Member of the European Parliament
- Incumbent
- Assumed office 16 July 2024
- Constituency: Czech Republic

Member of the Chamber of Deputies
- In office 21 October 2017 – 28 June 2024
- Succeeded by: Kamila Bláhová [cs]
- Constituency: Ústí nad Labem

Personal details
- Born: 30 November 1983 (age 42) Teplice, Czechoslovakia
- Party: ANO (since 2011) ODS (2007–2011)
- Other political affiliations: Patriots for Europe
- Education: Metropolitan University Prague Jan Evangelista Purkyně University

= Jaroslav Bžoch =

Czech politician (born 1983)

Jaroslav Bžoch (born 30 November 1983) is a Czech politician of ANO and former rugby league player. He was elected member of the European Parliament in 2024. He previously served in the Chamber of Deputies, serving as vice-chair of the foreign affairs committee.

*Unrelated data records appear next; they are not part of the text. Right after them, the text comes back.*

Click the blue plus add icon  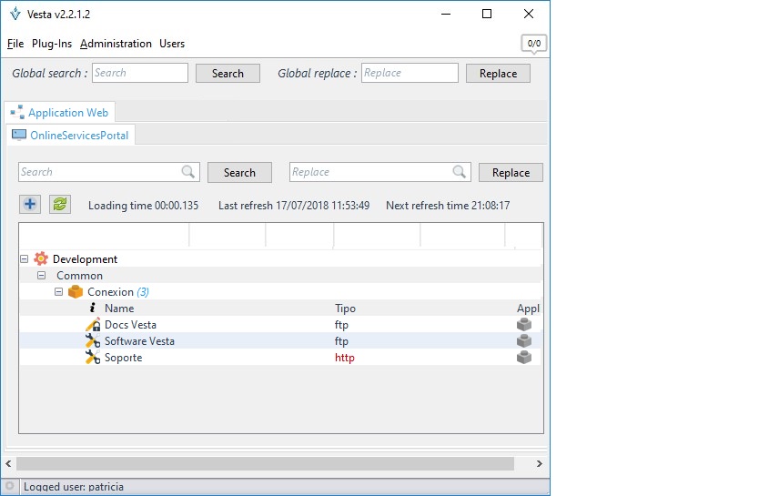[x=30, y=205]
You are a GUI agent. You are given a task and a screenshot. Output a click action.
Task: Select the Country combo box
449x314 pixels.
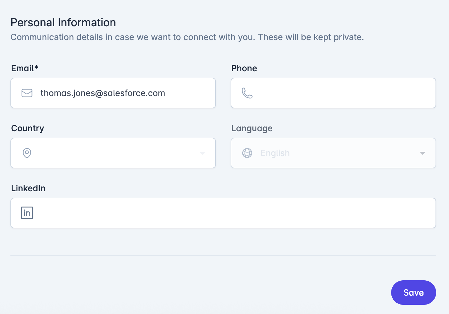tap(113, 153)
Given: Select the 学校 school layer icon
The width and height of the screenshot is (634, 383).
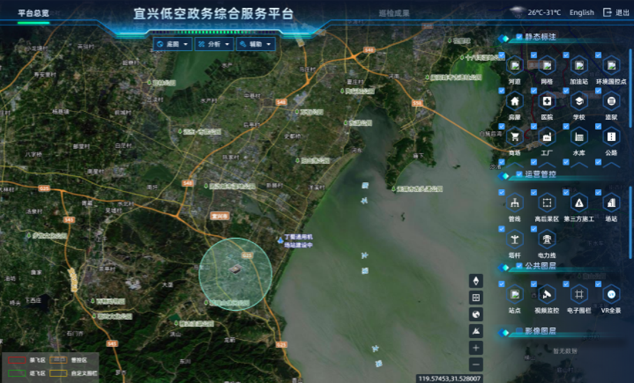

==Early life and education==
Bžoch graduated from the Metropolitan University Prague with a degree in international relations and European studies, and earned a bachelor's degree in business economics and management at Jan Evangelista Purkyně University in Ústí nad Labem.

==Career==
Bžoch was elected municipal councillor of Teplice in the 2014 municipal elections. He was elected regional councillor of Ústí nad Labem Region in 2016, and to the Chamber of Deputies in 2017.

Bžoch was elected in 2021 with 3,613 preferential votes. He was elected the party assembly in February 2022, he was elected a member of the movement's board.

Bžoch ran for the second candidate of ANO in the 2024 European Parliament election. The party won the election and he became one of the six MEPs with 31,989 preferential votes. Bžoch resigned as a member of the Chamber of Deputies at the end of June and was replaced by Kamila Bláhová.